Öğrenmişti... Gözlerindeki öfke yine beni bulmuştu. Ben yorulmuştum artık... Çok yorulmuştum bu durumdan.

"ben neden bahsediyorsun anlamıyorum ki." kısık çıkan sesim titriyordu "dosyanın resimleri senin telefonundan ve senin e-posta adresinden gönderilmiş." başımı iki yana salladım ve ona doğru bir adım yaklaştım "ben bilmiyorum... Ben gerçekten bilmiyorum."

Geri çekildi ve elini uzattı "telefonunu ver!" şimdi şurada kardeşi için yaptığımı söylesem belki beni anlardı "dediğimi yap!

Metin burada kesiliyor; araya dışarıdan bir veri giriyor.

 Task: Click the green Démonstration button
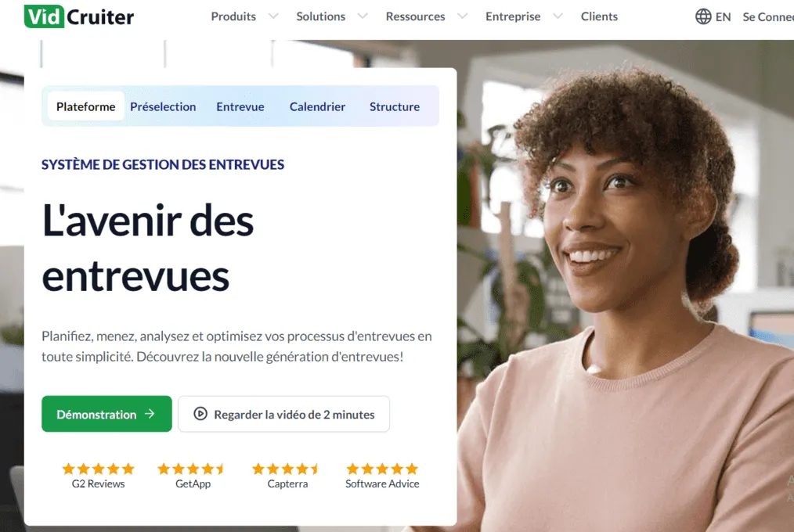pos(106,414)
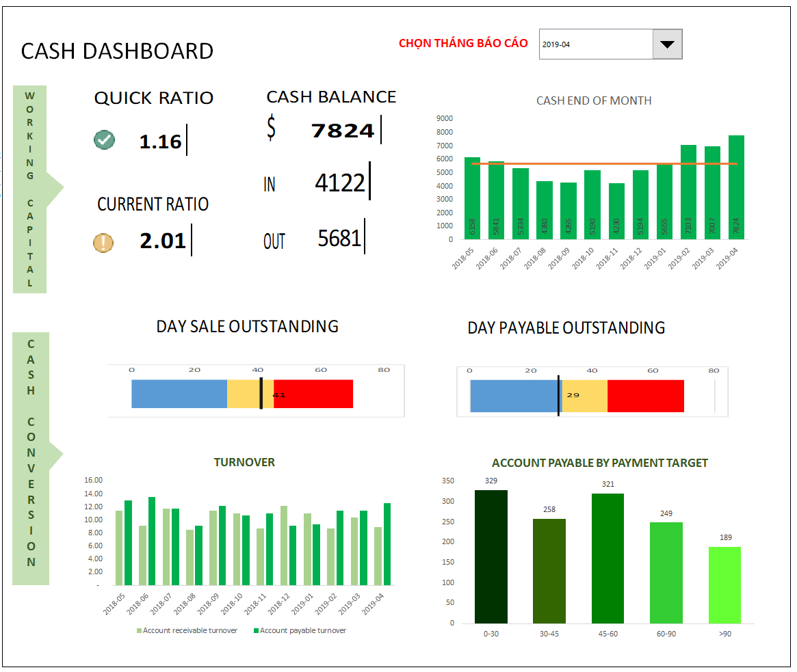Click the orange exclamation icon beside Current Ratio

(x=103, y=243)
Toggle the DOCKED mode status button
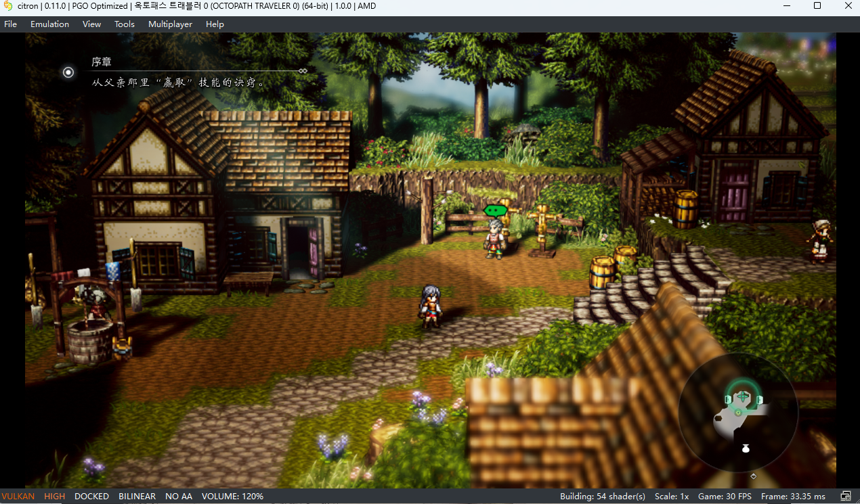The image size is (860, 504). click(91, 497)
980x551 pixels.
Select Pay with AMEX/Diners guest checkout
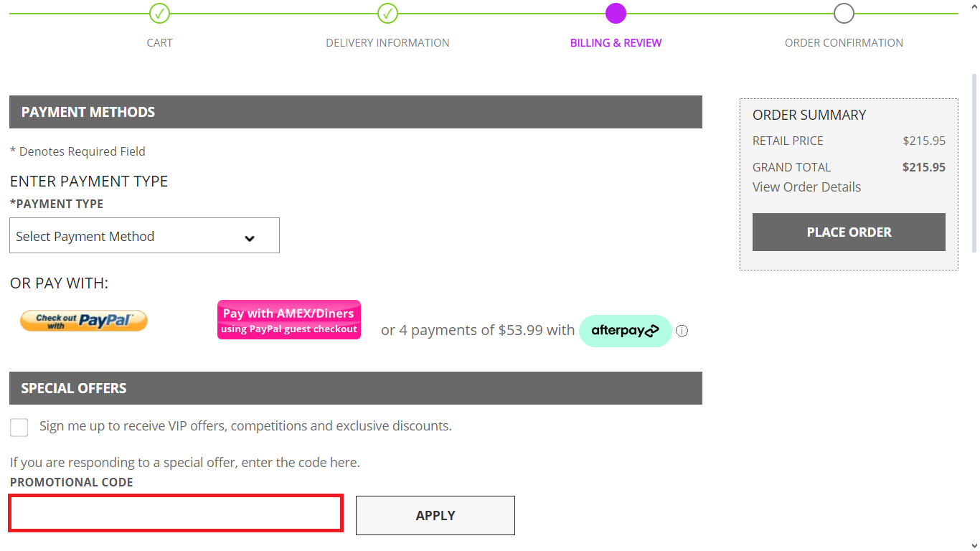tap(288, 319)
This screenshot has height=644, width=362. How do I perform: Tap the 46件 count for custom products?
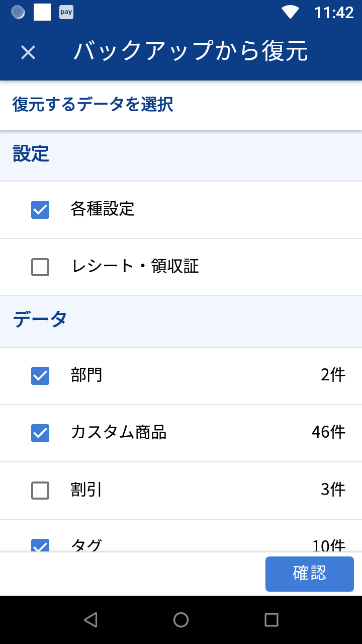click(x=328, y=432)
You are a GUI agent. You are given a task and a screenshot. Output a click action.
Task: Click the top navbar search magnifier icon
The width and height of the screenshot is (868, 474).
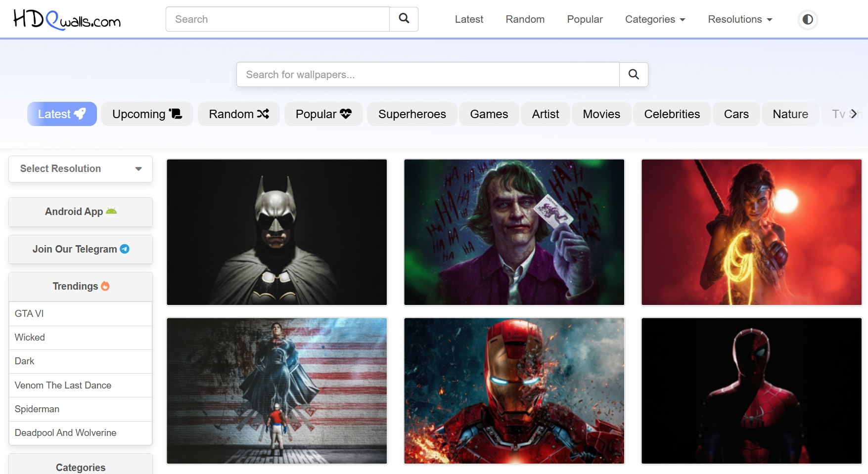pyautogui.click(x=404, y=19)
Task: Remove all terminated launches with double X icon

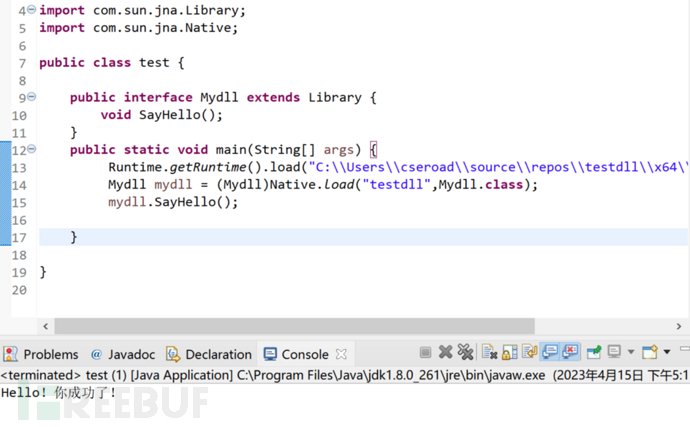Action: tap(465, 352)
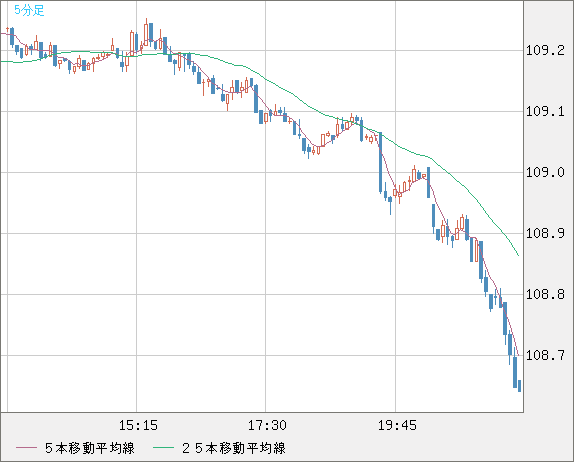Click the 19:45 time axis label
574x462 pixels.
point(397,425)
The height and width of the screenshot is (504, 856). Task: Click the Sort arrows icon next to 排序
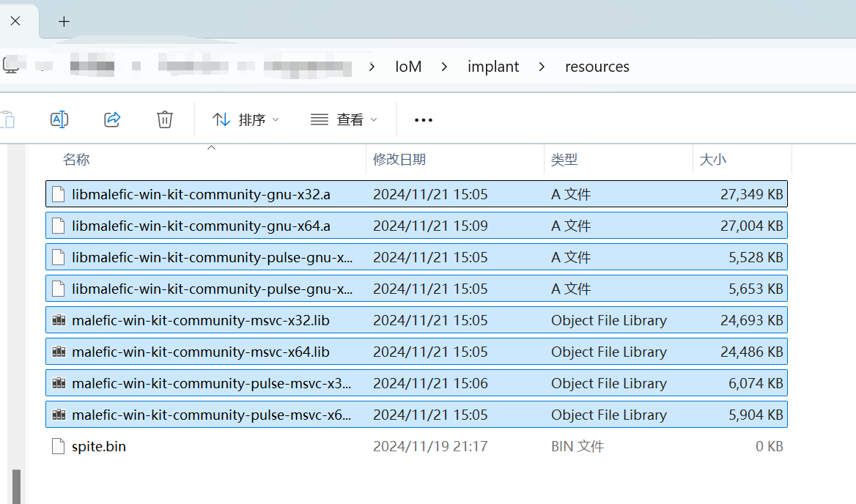(x=221, y=119)
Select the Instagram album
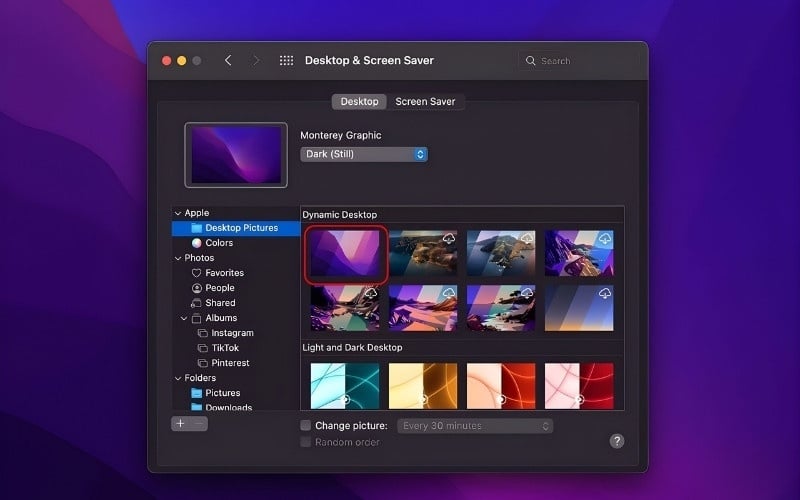The width and height of the screenshot is (800, 500). point(231,333)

Ver şu telefonu!" gözü dönmüştü resmen. Sandalyenin üzerinde duran çantamı aldım ve fermuarını açıp telefonu aramaya başladım.

"çabuk ol!" heceleyerek söylediği için ellerim daha da birbirine dolaşmıştı "bulamıyorum... Telefonum yok." tiksinircesine baktı yüzüme "ver şu çantayı." çantamı eline alıp kendisi baktı fakat telefonum gerçekten yoktu.

"telefonu sakladın diye bir şey bulamayacağımı mı sandın?" ceketini almak için masanın diğer tarafına geçmişti "kalabalığını topla çık dışarı! İşin aslı ortaya çıkana kadar yüzünü bile görmek istemiyorum."

Birkaç hızlı adımla yanına gittim "bak gerçekten ben..." tam her şeyi anlatacağım sırada beni susturmuş ve kendinden uzaklaştırmıştı "işin aslı ortaya çıkmadan kalbini kırmak istemiyorum. Lütfen git."

Ceketinin cebinden aldığı CDyi bilgisayara taktı. Beni görmezden geliyordu. Korktuğum başıma gelmişti. Getirdiklerimi topladım ve dışarı çıktım. Peşimden gelmiş, kapıyı hızla çarpmıştı.

İçimden gitmek gelmiyordu. En azından kendimi aklayacak bir açıklama yapmadan gidemezdim. Siniri yatışana kadar bekleyecektim. Kapısının direkt karşısında duran koltuklardan birine oturdum ve beklemeye başladım.

Arada bir sinir krizi geçirip bağırıyordu fakat sesi hemen kesiliyordu. En son "bunu yapanı yaşatmam" diye bağırışını duymuştum. Duvarda duran saate baktım. Gece biri geçiyordu. Sabah erken kalktığım için gözümden uyku akıyordu.

Karidorda hiç kimse kalmamıştı. Bu katın bazı bölümlerinden geçip giden polis memurları hariç kimse bulunmuyordu. Bazı ışıklar sönmüştü. Sanırım bu kat sakin olan bölümdü. Asıl yedi yirmi dört kullanılan kısım zemin kattı.

Loş bir ışık kaynağı daha çok uykumun gelmesine sebep oluyordu. Gelip geçen kimse de kalmayınca sessizlik davetiye gibi kulağımda çınlıyordu.

Başımı geriye yasladım ve baybarsın siniri geçene kadar gözlerimi dinlendirmek istedim.

_________________________________

Kapının şiddetli çarpma sesiyle sıçrayarak uyanmıştım. Gözümü açar açmaz saati gördüm. Sabaha karşı dörde geliyordu neredeyse.
Gözlerimi yavaşça odanın kapısına çevirdim. Duvardan farksız bir şekilde kapının önünde dikilmiş bana bakıyordu.

Nefes alıp almadığını bile anlamıyordum. Kucağımdaki çantayı kenara bırakıp ayağa kalktım "beni dinler misin lütfen!" yeni uyandığım için bulanık görüyordum.

Avuç içlerimle gözlerimi ovdum "seni gördüğüm zaman çok masum olduğunu düşünmüştüm. Bunun için yanımda çalışmanda bir sakınca görmedim ve sana iş teklif ettim. Peki sen ne yaptın?" sanırım bu bir soru değil sitemdi.